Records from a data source
■ ■ ■ ■

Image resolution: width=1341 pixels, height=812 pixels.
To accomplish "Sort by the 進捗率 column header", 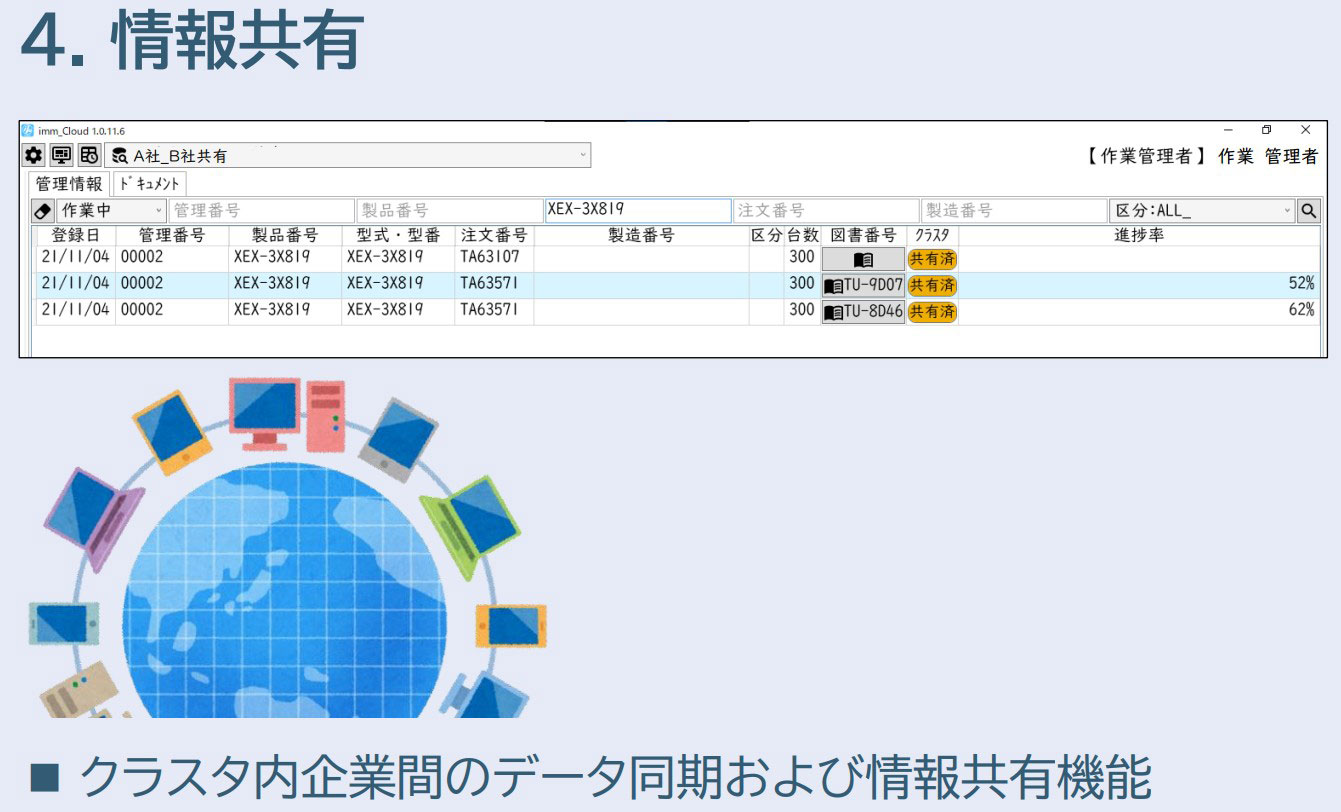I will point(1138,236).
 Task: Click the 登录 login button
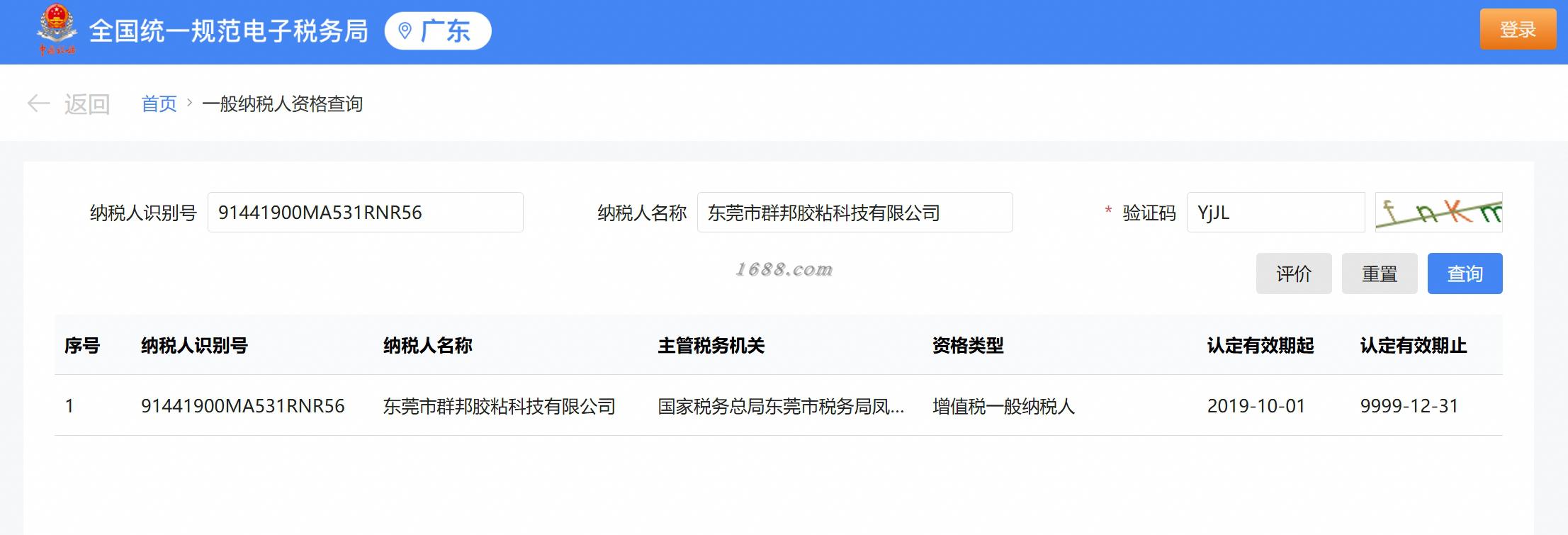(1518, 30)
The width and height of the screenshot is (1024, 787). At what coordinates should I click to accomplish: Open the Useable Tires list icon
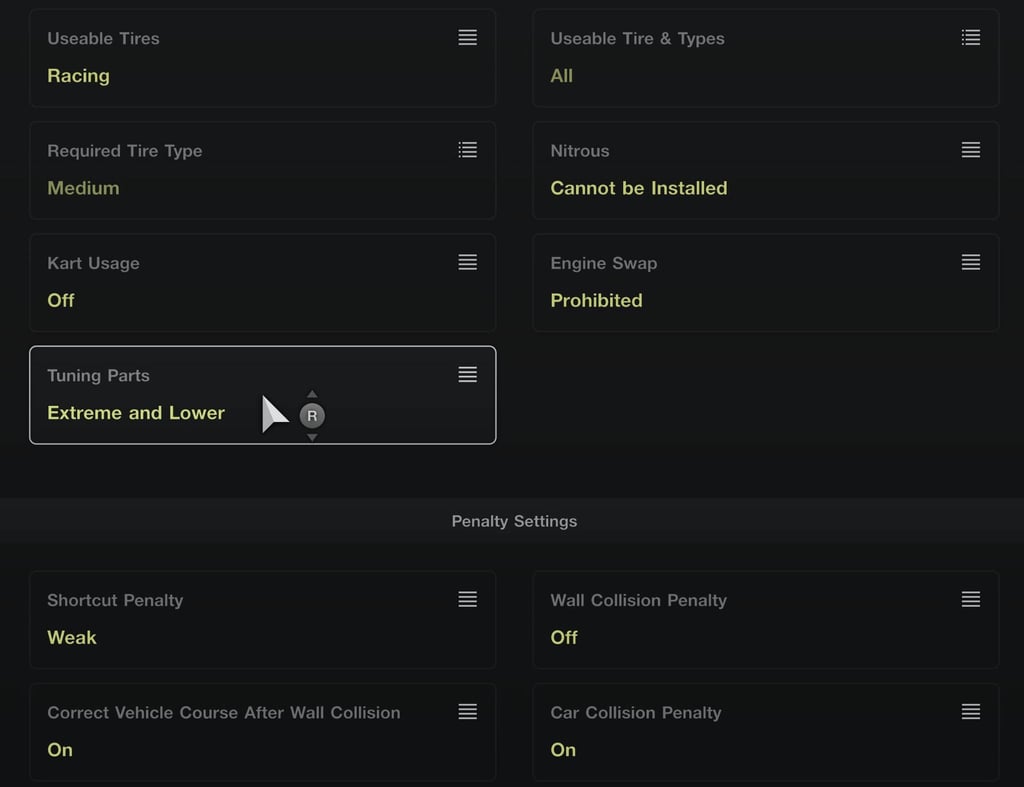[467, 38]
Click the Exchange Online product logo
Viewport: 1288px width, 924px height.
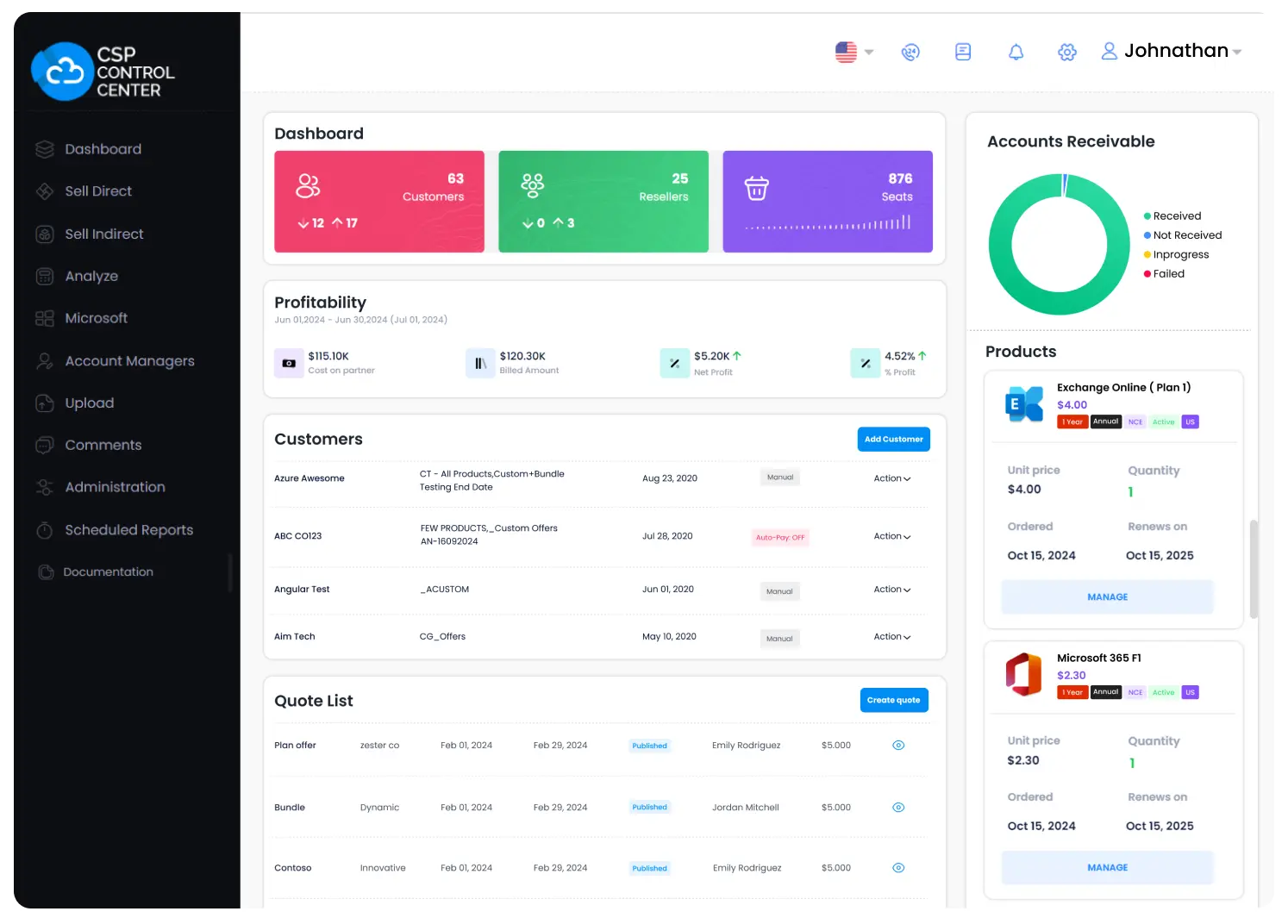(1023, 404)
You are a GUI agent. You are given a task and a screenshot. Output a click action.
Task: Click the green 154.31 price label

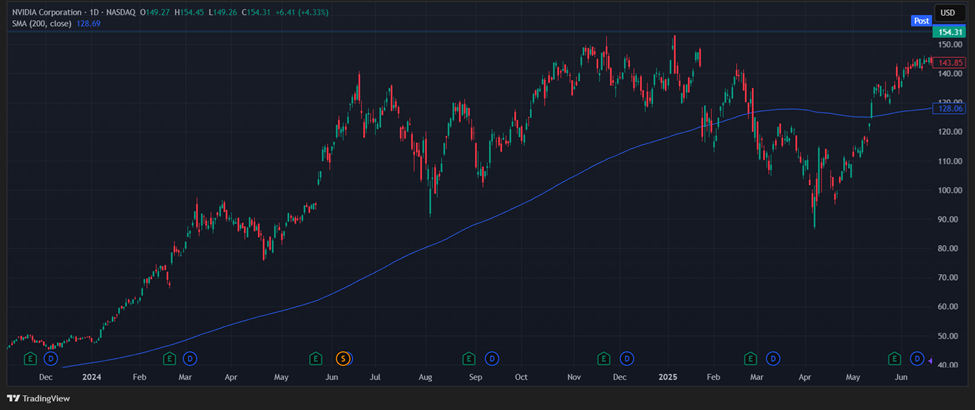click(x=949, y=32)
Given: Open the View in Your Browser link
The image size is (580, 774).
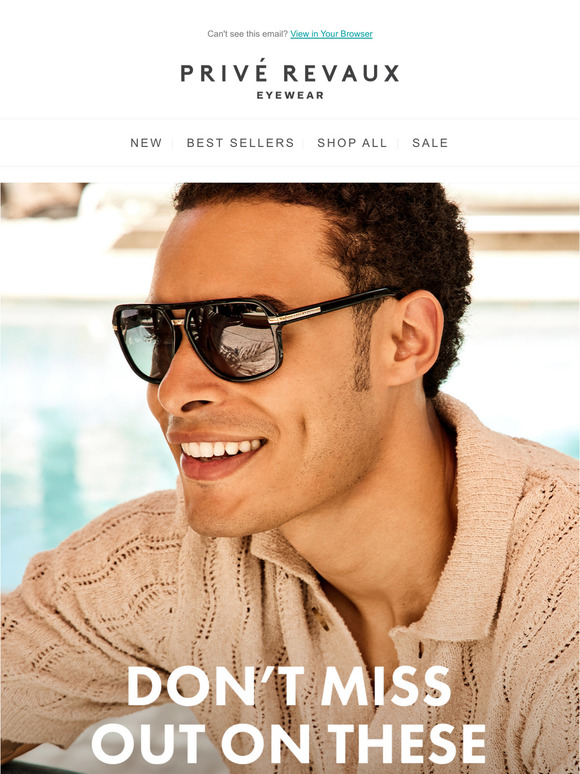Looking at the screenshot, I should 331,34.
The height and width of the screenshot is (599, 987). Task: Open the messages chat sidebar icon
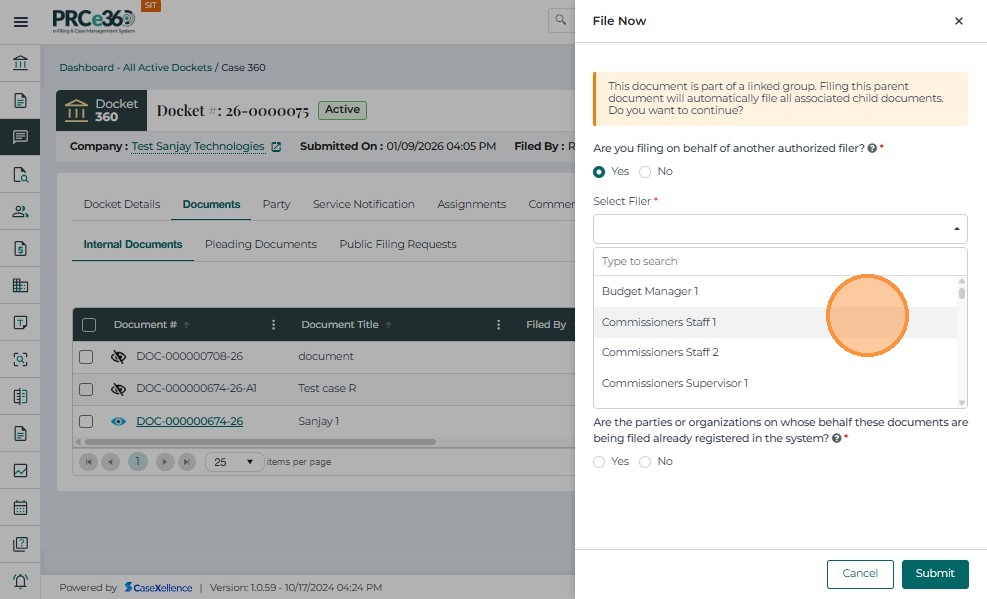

■ ■ ■ ■

__WHAT YOU ARE ASKED TO DO__: Could you express the lines of the items, starting at the line that contains "Task: Click the 登录 login button" and ending at the line that contains "(1023, 404)", as a JSON list of strings with one string per line, skipping blank lines and leaving out the pictures?

__TASK OUTPUT__:
[
  " Task: Click the 登录 login button",
  "(1518, 30)",
  "The width and height of the screenshot is (1024, 787). At what coordinates should I click to accomplish: Open the Useable Tires list icon",
  "[467, 38]",
  "Click the Exchange Online product logo",
  "Viewport: 1288px width, 924px height.",
  "(1023, 404)"
]